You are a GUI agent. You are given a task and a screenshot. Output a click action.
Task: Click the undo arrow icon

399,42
==
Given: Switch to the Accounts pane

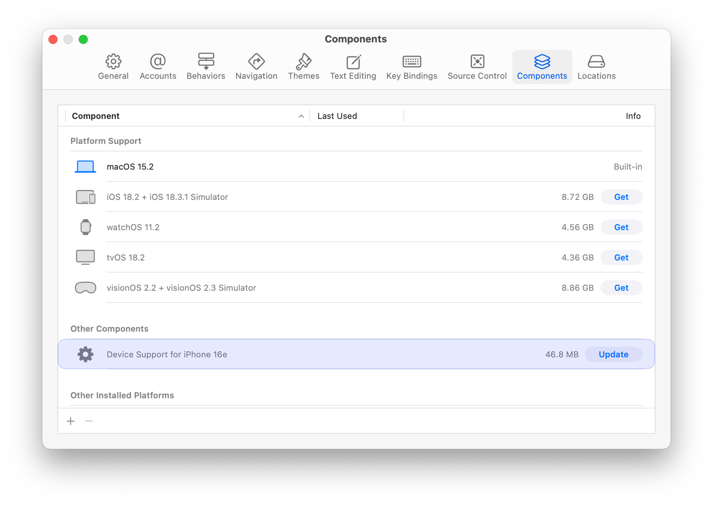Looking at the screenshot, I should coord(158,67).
---
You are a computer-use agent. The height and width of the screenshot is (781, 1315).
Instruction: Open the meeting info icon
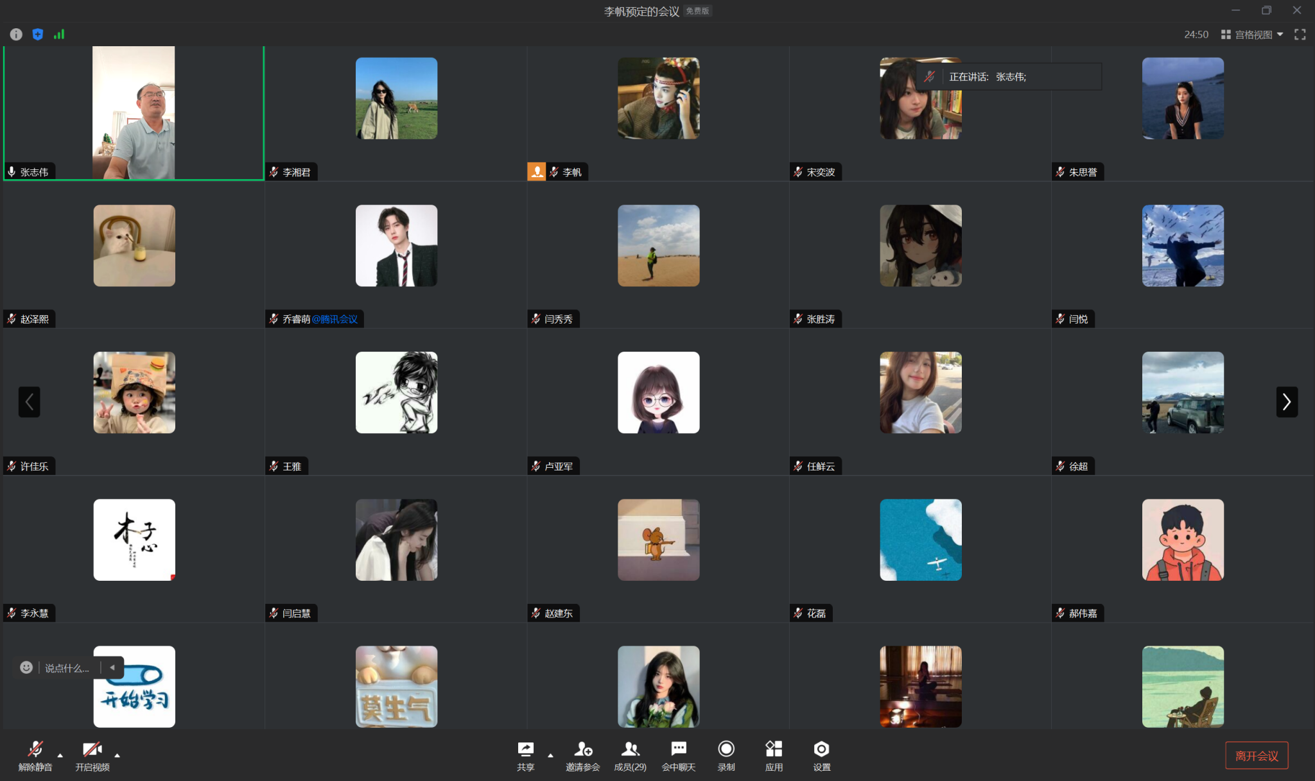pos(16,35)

■ **What this task involves**
Look over the records above, and wherever a line contains the string "agent", copy that line.

■ **Exercise result**
You are a GUI agent. You are given a task and a screenshot. Output a click action.
You are a computer-use agent. The height and width of the screenshot is (781, 1315).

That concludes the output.